- AIM OF THE EXERCISE -
Among the entries below, please show each line that carries the word "dropdown".

════════════════════

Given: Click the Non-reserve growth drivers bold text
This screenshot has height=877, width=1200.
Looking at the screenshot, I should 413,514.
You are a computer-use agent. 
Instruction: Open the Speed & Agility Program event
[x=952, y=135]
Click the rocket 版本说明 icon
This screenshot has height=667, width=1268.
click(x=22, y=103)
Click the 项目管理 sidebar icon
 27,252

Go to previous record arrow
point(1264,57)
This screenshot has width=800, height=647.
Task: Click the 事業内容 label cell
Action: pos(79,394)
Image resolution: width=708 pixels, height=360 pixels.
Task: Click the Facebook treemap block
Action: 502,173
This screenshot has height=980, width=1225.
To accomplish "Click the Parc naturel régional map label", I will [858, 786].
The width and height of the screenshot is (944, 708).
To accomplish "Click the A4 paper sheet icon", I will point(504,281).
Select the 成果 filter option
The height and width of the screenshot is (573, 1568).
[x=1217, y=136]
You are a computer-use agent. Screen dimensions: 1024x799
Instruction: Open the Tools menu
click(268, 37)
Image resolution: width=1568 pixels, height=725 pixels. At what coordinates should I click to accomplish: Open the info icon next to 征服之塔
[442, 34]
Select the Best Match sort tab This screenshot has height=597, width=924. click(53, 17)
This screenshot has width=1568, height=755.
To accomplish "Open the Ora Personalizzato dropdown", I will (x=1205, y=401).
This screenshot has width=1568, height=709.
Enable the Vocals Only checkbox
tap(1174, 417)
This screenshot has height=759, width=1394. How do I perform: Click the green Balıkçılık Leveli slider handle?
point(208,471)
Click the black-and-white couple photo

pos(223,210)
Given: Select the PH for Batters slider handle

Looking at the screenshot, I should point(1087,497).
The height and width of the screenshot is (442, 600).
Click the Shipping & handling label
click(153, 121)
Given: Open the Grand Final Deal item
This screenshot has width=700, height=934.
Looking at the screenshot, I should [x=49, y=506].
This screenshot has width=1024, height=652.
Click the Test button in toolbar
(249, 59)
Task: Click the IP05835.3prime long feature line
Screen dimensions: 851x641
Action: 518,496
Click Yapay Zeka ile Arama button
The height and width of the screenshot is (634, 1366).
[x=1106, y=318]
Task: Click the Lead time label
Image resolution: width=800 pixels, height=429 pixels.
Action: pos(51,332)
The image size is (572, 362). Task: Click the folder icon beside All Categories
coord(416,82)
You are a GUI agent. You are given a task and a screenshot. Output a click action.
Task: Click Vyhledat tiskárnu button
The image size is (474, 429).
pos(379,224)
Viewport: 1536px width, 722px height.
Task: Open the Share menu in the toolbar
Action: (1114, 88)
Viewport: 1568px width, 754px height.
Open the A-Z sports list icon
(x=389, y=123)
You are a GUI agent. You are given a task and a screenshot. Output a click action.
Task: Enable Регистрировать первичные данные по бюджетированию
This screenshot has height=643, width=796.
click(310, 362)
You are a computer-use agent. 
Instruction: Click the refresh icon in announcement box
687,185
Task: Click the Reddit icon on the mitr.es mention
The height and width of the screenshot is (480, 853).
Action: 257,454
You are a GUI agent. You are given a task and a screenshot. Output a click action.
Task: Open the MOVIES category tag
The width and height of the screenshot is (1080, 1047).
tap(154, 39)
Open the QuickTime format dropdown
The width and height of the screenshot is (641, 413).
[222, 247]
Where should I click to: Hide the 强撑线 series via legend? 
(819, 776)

════════════════════

- SOLUTION TO THIS EXERCISE -
To accomplish "Open the Ora Personalizzato dropdown", I will (x=1205, y=401).
Open the QuickTime format dropdown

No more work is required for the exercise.